Когда я оставался на участке один, то уходил бродить по окрестным перелескам, или десятый раз читал роман «Трудно быть богом», или включал видик со своей любимой кассетой. Книжка и кассета во время пожара оказались в сундуке (бабушка их спрятала на время моей летней смены) и поэтому сохранились.
На кассете была никакая не модная группа и не боевик. Был старый-старый фильм «Остров сокровищ» и выступление мальчишечьего хора из Ленинградской области. Я его сам однажды записал. Особенно мне нравилась песня «Аистёнок». И мелодия нравилась, и слова, и как ребята её поют… Такие замечательные лица были у этих мальчишек! У всех! Вот бы мне хоть одного такого друга…

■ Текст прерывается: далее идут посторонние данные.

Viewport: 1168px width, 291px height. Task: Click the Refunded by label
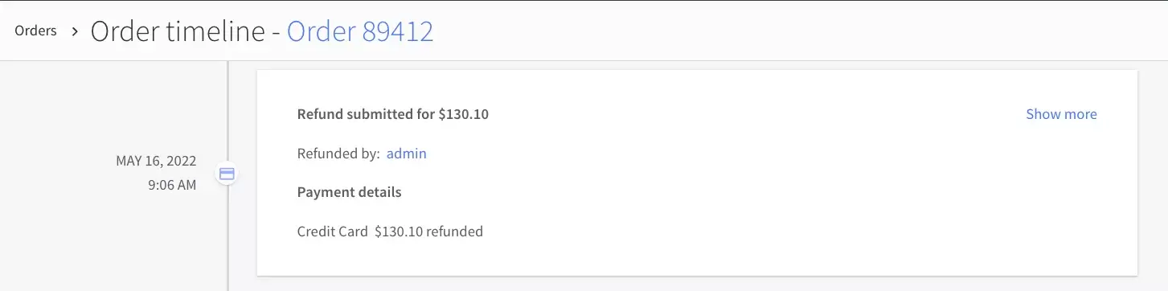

Наконец мы перебрались в город. На окраину, в посёлок Стекловск. Раньше это было отдельное большое село. Старинное, со стекольной фабрикой. Потом оно срослось с городом. Сейчас отсюда до центра ходили трамвай и автобус.
Несколько лет назад городское начальство решило строить в Стекловске новый микрорайон. Денег, однако, хватило на один дом. Он был длинный, изогнутый дугой, светло-серый. А при ярком солнце издалека дом выглядел даже белым. Наверно, если смотреть с самолёта, похоже было бы, что среди пёстрых крошечных домиков и зелени бросили кусок обсыпанного мукой кренделя.
Наша трёхкомнатная квартира оказалась в крайнем левом подъезде, на самом верхнем, на девятом этаже. Взрослые говорили, что это плохо, зато дешевле. А я был доволен. Из окон открывался широкий вид — до лесов на горизонте. И хорошо, что никто не будет топать над головой (мне про такое думать было тошно). Достаточно того, что под нами ещё аж целых восемь жилых слоёв. Когда я вспоминал про это, почему-то делалось муторно, почти как в самолёте. Словно меня поселили в какой-то неземной многопространственный мир.